Every line in the records below that holds "computer" must be identified and copied.

(Provided data Opens)

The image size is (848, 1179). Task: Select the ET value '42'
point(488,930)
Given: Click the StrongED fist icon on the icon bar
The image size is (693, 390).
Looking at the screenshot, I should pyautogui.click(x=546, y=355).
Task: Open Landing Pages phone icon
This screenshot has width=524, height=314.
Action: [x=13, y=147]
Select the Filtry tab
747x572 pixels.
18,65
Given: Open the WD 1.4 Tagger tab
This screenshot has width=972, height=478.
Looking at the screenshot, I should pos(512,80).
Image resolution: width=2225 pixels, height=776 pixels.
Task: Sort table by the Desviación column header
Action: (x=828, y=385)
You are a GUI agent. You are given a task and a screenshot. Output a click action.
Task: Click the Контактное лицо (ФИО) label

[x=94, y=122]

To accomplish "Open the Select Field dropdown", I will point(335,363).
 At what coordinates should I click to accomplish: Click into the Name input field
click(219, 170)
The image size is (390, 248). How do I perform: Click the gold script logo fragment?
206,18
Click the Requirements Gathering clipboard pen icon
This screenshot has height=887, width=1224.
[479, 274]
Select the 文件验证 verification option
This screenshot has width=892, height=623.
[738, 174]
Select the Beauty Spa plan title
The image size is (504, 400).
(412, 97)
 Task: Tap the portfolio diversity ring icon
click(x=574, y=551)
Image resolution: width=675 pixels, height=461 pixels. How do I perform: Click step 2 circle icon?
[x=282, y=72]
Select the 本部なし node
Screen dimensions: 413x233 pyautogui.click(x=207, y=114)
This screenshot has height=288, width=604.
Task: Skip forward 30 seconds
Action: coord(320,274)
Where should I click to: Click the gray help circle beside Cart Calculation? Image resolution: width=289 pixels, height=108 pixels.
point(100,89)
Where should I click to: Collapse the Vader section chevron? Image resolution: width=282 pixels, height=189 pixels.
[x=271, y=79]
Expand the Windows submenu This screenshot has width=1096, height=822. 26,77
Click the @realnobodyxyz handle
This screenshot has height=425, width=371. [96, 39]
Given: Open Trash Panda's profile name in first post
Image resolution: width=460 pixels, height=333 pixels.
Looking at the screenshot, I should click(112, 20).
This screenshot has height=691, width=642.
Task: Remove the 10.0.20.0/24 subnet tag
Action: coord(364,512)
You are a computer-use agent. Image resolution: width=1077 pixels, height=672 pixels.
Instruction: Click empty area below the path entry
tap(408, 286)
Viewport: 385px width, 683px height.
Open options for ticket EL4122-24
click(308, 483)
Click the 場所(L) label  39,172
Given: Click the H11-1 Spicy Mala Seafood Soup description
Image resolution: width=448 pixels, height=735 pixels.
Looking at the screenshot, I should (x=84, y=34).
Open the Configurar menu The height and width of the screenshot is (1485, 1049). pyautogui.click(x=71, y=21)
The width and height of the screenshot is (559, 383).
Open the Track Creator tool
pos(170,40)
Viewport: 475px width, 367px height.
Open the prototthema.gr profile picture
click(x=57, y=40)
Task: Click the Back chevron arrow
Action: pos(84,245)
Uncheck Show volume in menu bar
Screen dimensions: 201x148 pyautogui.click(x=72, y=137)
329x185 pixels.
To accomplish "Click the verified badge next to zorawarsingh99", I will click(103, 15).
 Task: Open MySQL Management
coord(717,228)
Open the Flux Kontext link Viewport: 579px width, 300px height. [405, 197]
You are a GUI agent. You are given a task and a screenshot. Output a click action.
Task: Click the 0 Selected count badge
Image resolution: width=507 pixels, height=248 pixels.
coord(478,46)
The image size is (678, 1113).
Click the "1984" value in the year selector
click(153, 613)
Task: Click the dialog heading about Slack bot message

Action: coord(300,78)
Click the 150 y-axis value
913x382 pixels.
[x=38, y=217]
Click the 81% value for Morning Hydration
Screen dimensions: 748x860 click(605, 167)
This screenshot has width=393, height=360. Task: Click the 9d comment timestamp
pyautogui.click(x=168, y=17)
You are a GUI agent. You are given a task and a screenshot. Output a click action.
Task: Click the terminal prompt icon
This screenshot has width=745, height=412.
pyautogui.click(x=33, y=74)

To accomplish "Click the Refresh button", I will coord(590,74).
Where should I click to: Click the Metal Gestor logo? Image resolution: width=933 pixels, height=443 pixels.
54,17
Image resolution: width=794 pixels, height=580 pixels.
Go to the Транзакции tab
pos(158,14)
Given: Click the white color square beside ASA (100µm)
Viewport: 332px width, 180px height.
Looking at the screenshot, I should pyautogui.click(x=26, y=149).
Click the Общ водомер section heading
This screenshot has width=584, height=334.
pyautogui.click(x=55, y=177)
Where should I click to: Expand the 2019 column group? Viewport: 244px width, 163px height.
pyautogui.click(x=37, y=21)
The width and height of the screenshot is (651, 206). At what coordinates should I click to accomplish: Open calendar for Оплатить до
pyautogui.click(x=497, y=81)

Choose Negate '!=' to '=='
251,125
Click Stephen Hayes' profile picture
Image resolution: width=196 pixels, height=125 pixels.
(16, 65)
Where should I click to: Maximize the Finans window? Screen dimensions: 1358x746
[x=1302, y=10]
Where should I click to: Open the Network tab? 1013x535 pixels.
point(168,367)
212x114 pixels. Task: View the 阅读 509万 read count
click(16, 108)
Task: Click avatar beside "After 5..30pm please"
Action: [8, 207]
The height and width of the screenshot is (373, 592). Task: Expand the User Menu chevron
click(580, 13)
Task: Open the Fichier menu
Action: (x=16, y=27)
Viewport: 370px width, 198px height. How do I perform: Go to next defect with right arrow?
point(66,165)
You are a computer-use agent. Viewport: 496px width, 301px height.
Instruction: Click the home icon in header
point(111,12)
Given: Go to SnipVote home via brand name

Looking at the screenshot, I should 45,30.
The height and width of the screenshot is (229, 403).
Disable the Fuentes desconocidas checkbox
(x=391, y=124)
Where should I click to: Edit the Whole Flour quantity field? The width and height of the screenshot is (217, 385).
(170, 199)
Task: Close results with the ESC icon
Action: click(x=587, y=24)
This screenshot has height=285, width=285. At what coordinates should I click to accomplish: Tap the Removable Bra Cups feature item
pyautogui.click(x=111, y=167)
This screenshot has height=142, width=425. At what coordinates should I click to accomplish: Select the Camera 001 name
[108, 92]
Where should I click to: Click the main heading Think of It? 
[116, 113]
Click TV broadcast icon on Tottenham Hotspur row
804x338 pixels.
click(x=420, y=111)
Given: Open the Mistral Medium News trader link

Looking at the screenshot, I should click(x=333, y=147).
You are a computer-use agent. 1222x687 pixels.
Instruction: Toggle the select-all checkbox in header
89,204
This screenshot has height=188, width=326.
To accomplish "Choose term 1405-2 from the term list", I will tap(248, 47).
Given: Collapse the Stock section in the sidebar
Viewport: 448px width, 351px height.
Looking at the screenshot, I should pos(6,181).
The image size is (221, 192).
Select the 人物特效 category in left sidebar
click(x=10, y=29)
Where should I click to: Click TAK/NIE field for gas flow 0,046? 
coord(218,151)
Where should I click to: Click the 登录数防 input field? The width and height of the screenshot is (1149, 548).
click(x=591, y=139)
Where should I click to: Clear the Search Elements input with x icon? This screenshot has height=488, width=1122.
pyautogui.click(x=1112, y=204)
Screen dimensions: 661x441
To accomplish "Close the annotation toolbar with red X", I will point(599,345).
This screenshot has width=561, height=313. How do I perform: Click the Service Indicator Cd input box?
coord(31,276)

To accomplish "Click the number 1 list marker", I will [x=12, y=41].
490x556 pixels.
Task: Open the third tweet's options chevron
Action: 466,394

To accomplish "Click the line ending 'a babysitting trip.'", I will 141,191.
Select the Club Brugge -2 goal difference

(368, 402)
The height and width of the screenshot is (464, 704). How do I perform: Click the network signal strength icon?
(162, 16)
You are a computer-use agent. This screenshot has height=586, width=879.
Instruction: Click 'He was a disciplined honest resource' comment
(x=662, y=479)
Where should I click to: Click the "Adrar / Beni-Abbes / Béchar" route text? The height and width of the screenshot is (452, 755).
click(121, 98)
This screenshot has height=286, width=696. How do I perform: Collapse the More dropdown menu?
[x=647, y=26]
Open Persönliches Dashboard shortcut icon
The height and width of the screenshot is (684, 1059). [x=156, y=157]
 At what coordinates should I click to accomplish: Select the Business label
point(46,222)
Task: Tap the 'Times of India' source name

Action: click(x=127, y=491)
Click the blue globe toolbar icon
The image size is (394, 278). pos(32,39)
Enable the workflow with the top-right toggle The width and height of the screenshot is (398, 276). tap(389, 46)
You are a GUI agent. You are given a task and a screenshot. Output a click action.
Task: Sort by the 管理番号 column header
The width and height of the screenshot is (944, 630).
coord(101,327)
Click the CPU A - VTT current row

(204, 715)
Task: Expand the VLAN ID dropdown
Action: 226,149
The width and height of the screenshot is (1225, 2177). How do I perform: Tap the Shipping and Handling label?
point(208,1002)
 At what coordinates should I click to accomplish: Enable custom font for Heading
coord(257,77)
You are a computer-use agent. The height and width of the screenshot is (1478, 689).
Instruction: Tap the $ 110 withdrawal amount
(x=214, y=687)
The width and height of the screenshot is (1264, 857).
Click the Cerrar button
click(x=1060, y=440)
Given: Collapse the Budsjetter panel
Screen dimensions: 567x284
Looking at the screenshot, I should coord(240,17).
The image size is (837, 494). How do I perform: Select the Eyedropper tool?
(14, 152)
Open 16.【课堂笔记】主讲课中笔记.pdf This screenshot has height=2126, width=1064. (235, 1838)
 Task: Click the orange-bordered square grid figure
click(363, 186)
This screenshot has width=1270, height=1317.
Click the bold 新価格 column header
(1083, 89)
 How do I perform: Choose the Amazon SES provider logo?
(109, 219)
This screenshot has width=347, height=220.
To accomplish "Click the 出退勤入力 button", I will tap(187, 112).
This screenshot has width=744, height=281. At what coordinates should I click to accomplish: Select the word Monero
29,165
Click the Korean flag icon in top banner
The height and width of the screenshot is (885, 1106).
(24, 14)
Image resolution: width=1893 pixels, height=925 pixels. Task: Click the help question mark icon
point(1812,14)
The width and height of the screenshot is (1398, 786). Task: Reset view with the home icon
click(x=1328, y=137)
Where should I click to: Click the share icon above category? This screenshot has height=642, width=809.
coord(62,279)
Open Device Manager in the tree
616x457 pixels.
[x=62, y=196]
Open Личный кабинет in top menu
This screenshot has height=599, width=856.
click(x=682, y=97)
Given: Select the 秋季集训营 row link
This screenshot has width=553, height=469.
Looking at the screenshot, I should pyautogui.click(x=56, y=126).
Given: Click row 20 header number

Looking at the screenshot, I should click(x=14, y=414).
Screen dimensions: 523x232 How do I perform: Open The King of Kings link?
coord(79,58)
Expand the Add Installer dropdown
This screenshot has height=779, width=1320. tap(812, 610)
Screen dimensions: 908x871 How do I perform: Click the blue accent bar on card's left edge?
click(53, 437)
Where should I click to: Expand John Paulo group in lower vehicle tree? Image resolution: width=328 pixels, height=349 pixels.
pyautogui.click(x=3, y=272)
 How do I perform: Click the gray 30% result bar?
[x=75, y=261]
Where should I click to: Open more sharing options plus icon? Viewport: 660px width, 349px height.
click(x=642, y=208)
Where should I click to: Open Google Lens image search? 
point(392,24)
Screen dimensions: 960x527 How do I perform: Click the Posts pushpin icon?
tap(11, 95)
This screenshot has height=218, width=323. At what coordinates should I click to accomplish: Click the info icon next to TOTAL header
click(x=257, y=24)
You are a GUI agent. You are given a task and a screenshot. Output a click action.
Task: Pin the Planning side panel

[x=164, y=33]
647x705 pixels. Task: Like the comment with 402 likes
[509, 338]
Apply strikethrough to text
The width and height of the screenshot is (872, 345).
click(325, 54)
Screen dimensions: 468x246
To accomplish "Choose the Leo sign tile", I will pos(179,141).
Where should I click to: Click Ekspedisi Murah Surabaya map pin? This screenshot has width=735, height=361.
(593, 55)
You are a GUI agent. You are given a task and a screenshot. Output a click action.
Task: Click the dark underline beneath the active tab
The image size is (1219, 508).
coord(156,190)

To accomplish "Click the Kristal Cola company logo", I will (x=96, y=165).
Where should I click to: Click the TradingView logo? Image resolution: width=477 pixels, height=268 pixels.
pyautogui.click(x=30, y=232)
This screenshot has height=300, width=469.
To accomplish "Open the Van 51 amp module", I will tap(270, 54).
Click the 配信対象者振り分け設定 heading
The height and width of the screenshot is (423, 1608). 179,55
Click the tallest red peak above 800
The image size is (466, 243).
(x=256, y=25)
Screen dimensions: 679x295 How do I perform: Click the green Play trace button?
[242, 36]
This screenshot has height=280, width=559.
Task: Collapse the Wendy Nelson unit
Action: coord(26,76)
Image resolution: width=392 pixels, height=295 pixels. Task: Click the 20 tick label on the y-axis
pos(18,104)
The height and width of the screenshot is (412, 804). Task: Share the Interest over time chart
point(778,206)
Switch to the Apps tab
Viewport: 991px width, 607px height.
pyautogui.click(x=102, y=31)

(Provided data Closes)

* [Finished exercise]:
You are a computer-use agent. Image resolution: width=1077 pixels, height=672 pixels.
You are a computer-use agent. Viewport: 496px width, 301px height.
You are a computer-use agent. 1222x687 pixels.
You are a computer-use agent. This screenshot has height=586, width=879.
You are a computer-use agent. The height and width of the screenshot is (1478, 689).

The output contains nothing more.